Les Argentins redécouvrent le plaisir de voyager à l'étranger

Dans le film argentin Plata dulce , sorti en juillet 1982, un mois après la fin de la guerre des Malouines, une famille revient d'un court séjour à Miami, chargée de téléviseurs, de magnétoscopes et de matériel audio. Le protagoniste, Carlos Bonifatti ( Federico Luppi ), ne cache pas son enthousiasme pour le boom économique que connaît l'Argentine sous la dictature. « Maintenant, avec le dollar bon marché, voyager est un phénomène. Vous savez ce qu'ils attendent là-bas ? Nous ne demandons plus d'argent à personne ; c'est nous, les Argentins, qui fournissons les dollars », dit-il avec un grand sourire, tout en poussant un chariot chargé de cartons à l'aéroport d'Ezeiza.
C'était l'époque du « donnez-moi deux », expression qui résumait la frénésie d'achats des Argentins, qui profitaient du fait que les États-Unis et l'Europe étaient « hors de prix » comparés à Buenos Aires. Le rêve fut de courte durée, car, pour résumer, il était faux de dire que le pays ne demandait d'argent à personne, comme le disait Bonifatti. La dette extérieure passa de 9,7 milliards de dollars en 1976, année du coup d'État militaire, à 45 milliards de dollars en 1983, au retour de la démocratie. La dette extérieure était le seul moyen pour le gouvernement militaire de compenser la ponction sur les réserves de la Banque centrale. La célébration des voyages internationaux et du dollar bon marché prit fin avec une inflation de 300 % et un cycle de crises récurrentes qui dure depuis 40 ans.
L'argent doux est redevenu un sujet de conversation. Le dollar est à nouveau « bon marché », les réserves de la Banque centrale sont négatives et le FMI vient d'approuver un prêt de 20 milliards de dollars . Et comme il y a 40 ans, et comme dans les années 1990 sous le modèle ultralibéral du péroniste Carlos Menem, les Argentins se déguisent en touristes et partent à la découverte du monde. Ceux qui peuvent se le permettre, bien sûr, sont apparemment nombreux. Selon les données de l'INDEC, l'office officiel des statistiques, au cours du premier semestre, le tourisme étranger a coûté à l'Argentine 3,786 milliards de dollars.

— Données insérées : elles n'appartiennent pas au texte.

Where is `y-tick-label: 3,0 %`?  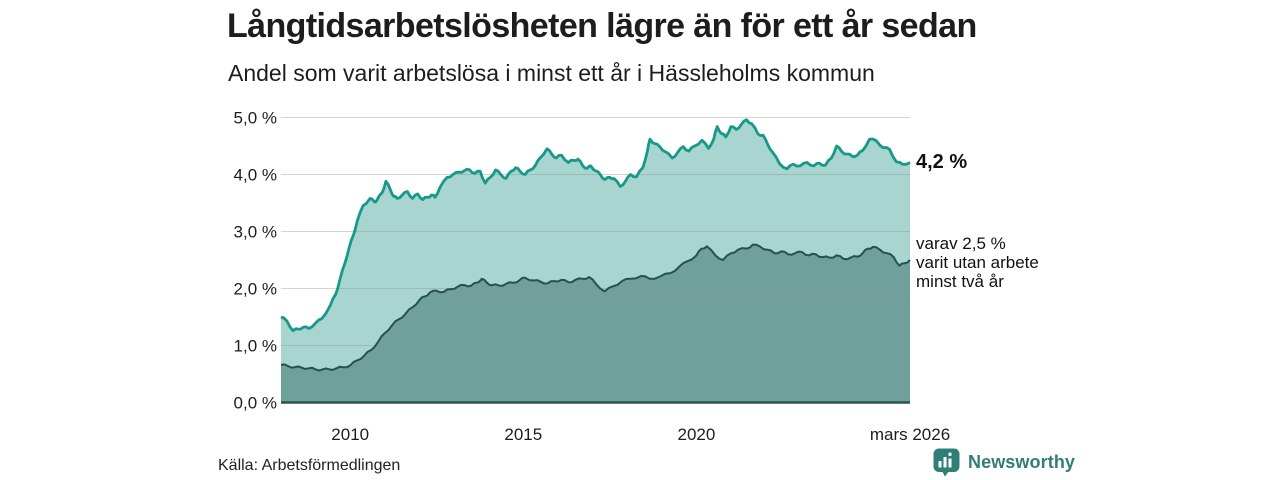 y-tick-label: 3,0 % is located at coordinates (256, 232).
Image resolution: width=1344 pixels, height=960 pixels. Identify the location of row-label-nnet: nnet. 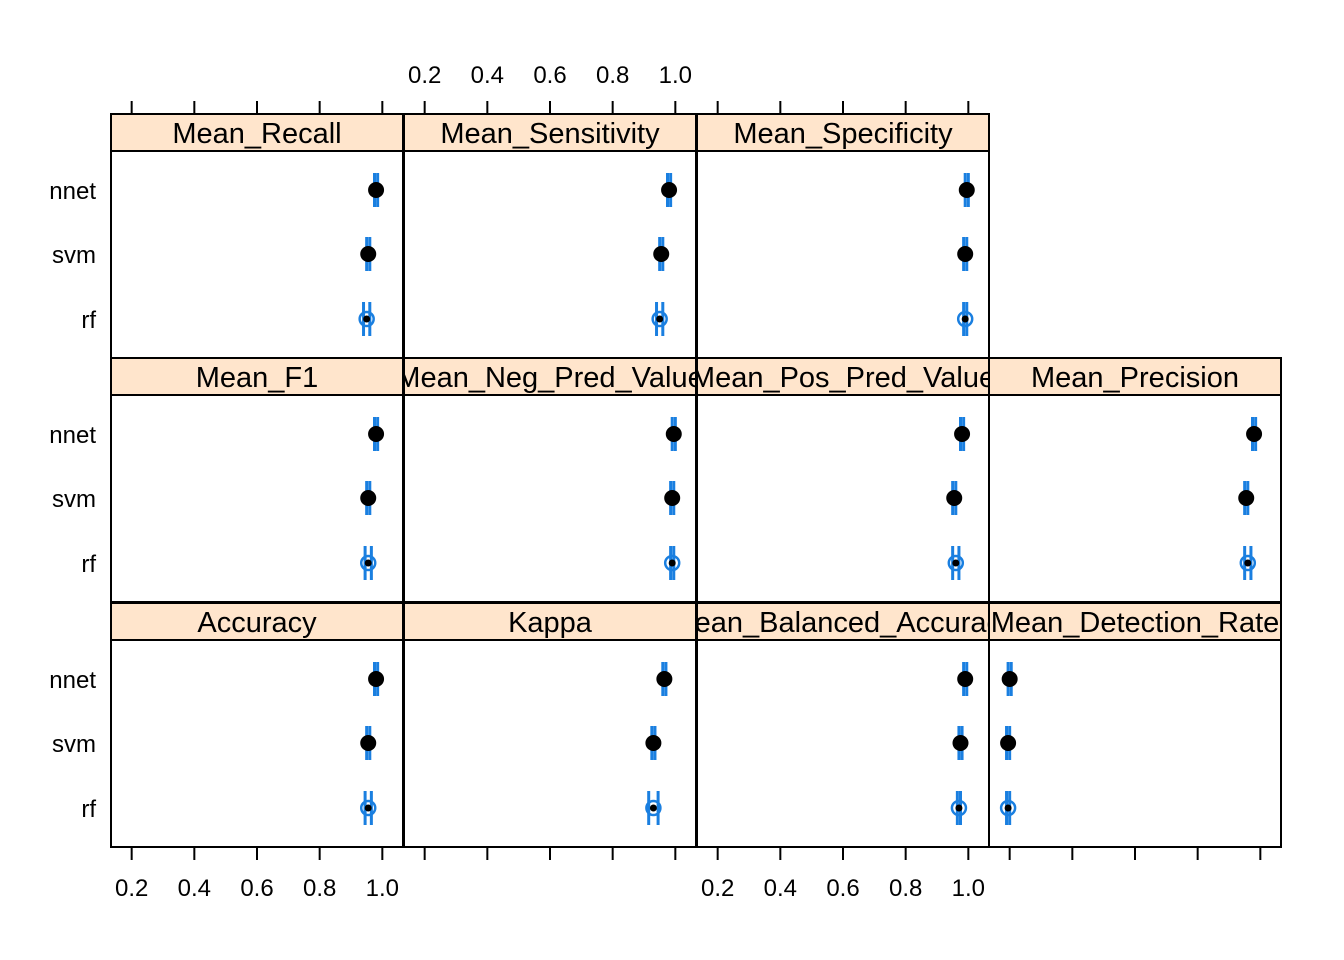
(72, 192).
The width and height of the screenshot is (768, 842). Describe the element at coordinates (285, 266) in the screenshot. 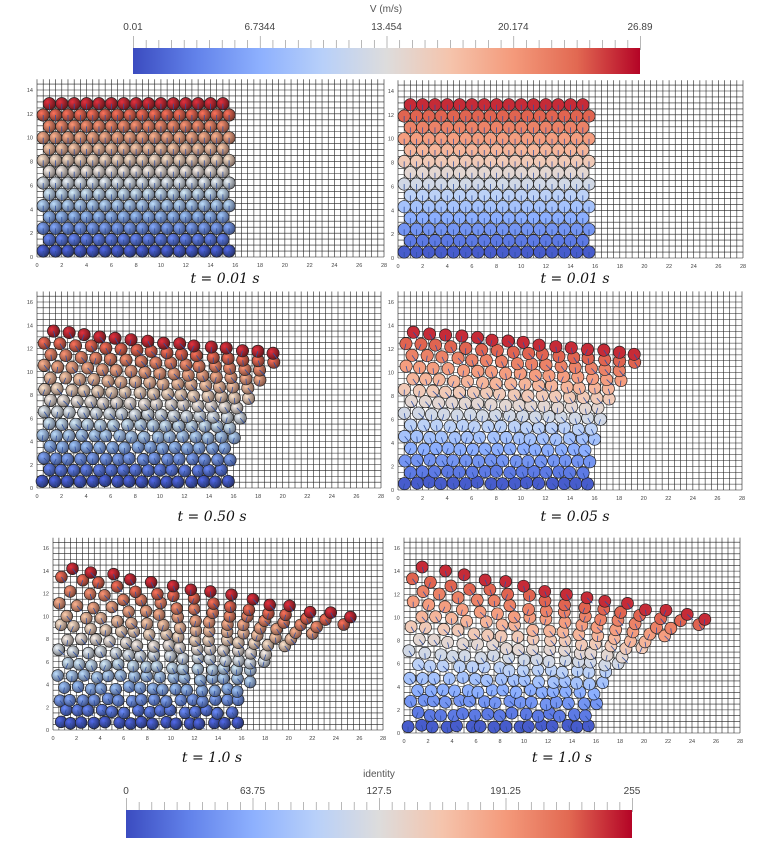

I see `x-tick-label: 20` at that location.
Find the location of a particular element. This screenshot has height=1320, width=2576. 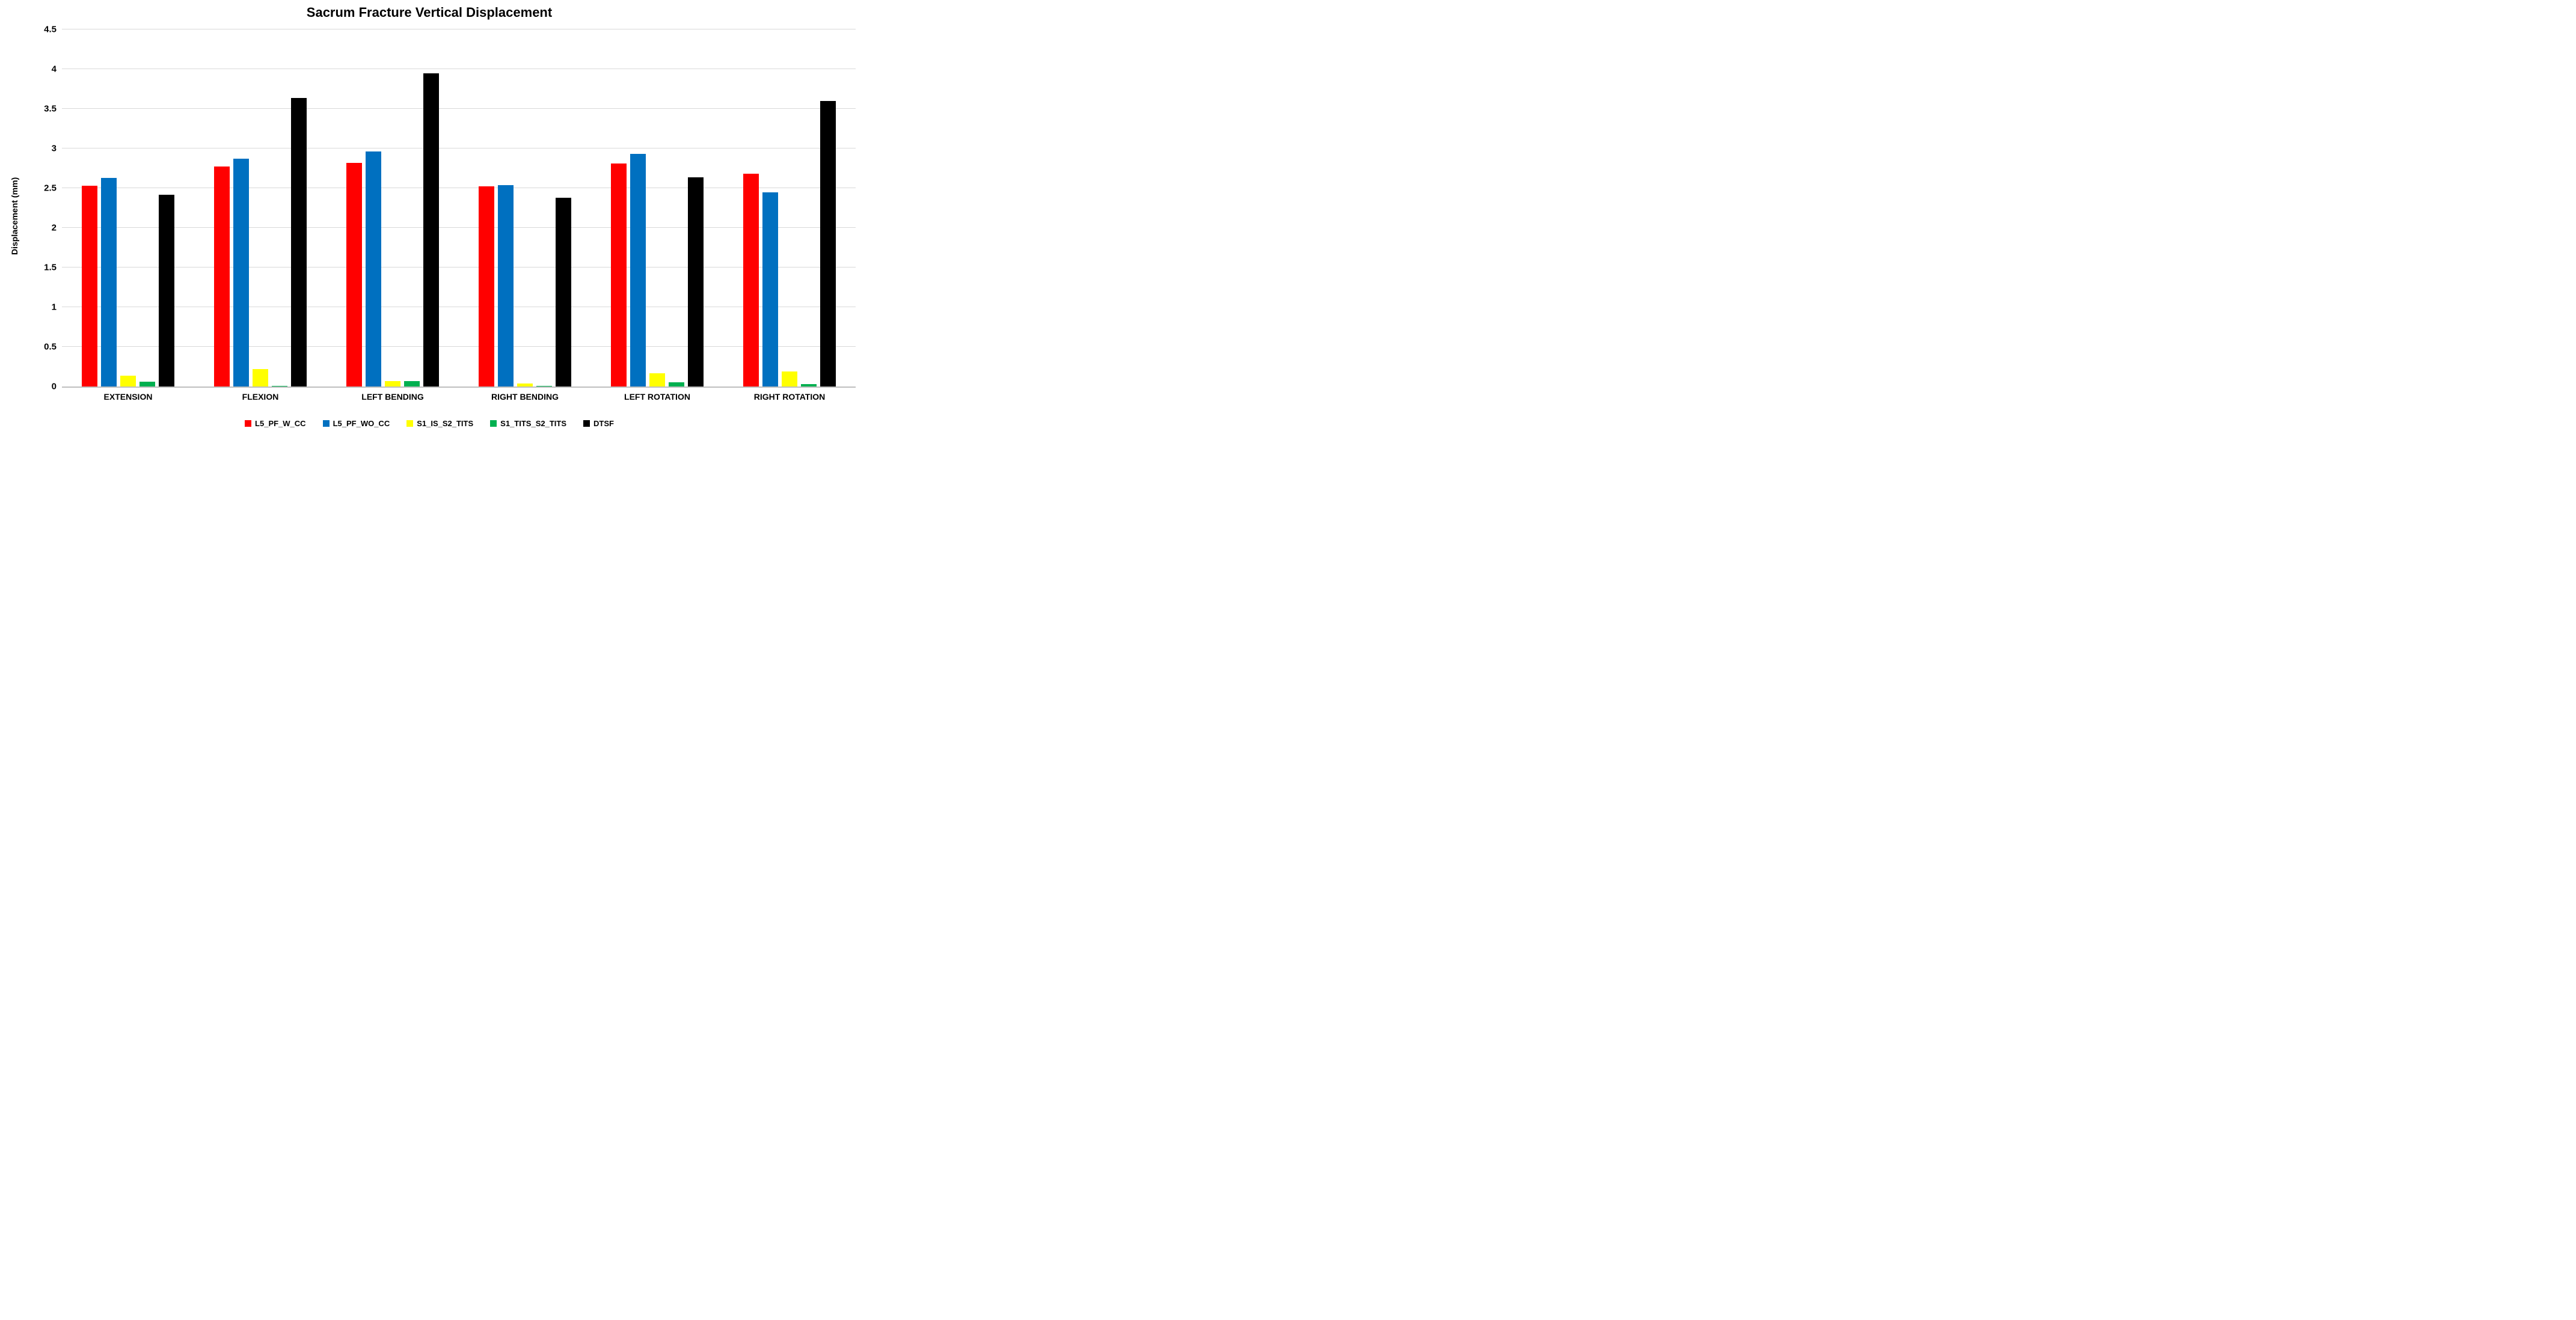

y-tick-label: 4 is located at coordinates (54, 70).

Comme les étrangers qui ont visité le pays sont repartis beaucoup moins nombreux, environ 1,5 milliard de dollars, le solde touristique entre janvier et juin a été négatif de 2,268 milliards de dollars.
C'est un chiffre colossal pour l'Argentine et pour le modèle économique de Milei, qui utilise un taux de change avec un peso surévalué par rapport au dollar comme principale stratégie pour contenir l'inflation. Puisque cette stratégie a fonctionné jusqu'à présent – l'IPC est passé de 25 % mensuel en décembre 2023 à moins de 2 % en juin dernier – aucun changement n'est en vue. Le gouvernement nie être confronté à un problème, arguant qu'il n'y a plus de déficit budgétaire aujourd'hui, comme par le passé. La dernière expérience d'ancrage monétaire contre l'inflation remonte à Mauricio Macri, à partir de 2015, et elle s'est soldée par un désastre. Dans les années 1990, Menem était plus radical : il a fixé le peso à une parité de un pour un avec le dollar, et tout a explosé lorsque l'afflux de dollars provenant des prêts et des privatisations a cessé. Tout a pris fin en 2001, avec la célèbre crise du Corralito.
Échos du passéMilei qualifie d'« éconochantas » les économistes qui préviennent que la faiblesse du dollar finira tôt ou tard par poser problème. Aujourd'hui, une tasse de café à Buenos Aires peut coûter jusqu'à quatre dollars, un chiffre inégalé dans aucun autre pays d'Amérique latine. Cela fait fuir les touristes locaux, qui dépensent moins en vacances au Brésil ou aux États-Unis qu'à Mar del Plata, la grande station balnéaire de la classe moyenne de Buenos Aires. Au deuxième trimestre de cette année, le tourisme étranger a augmenté de 46,2 % sur un an, toujours selon l'INDEC.
Cette moyenne masque la ruée des Argentins quittant le pays pour quelques jours seulement pour faire du shopping. La destination privilégiée est le Chili. Le trafic par le col du Cristo Redentor, qui traverse la cordillère des Andes près de Mendoza, a doublé entre avril et juin par rapport à 2023. Parallèlement, le nombre de Chiliens traversant la frontière vers l'Argentine n'a augmenté que de 24 %. Nombre d'Argentins ont l'impression de regarder une rediffusion de film, et ces jours-ci, ils se souviennent de « Dulce Plata ». Inutile de préciser que cette histoire s'est très mal terminée.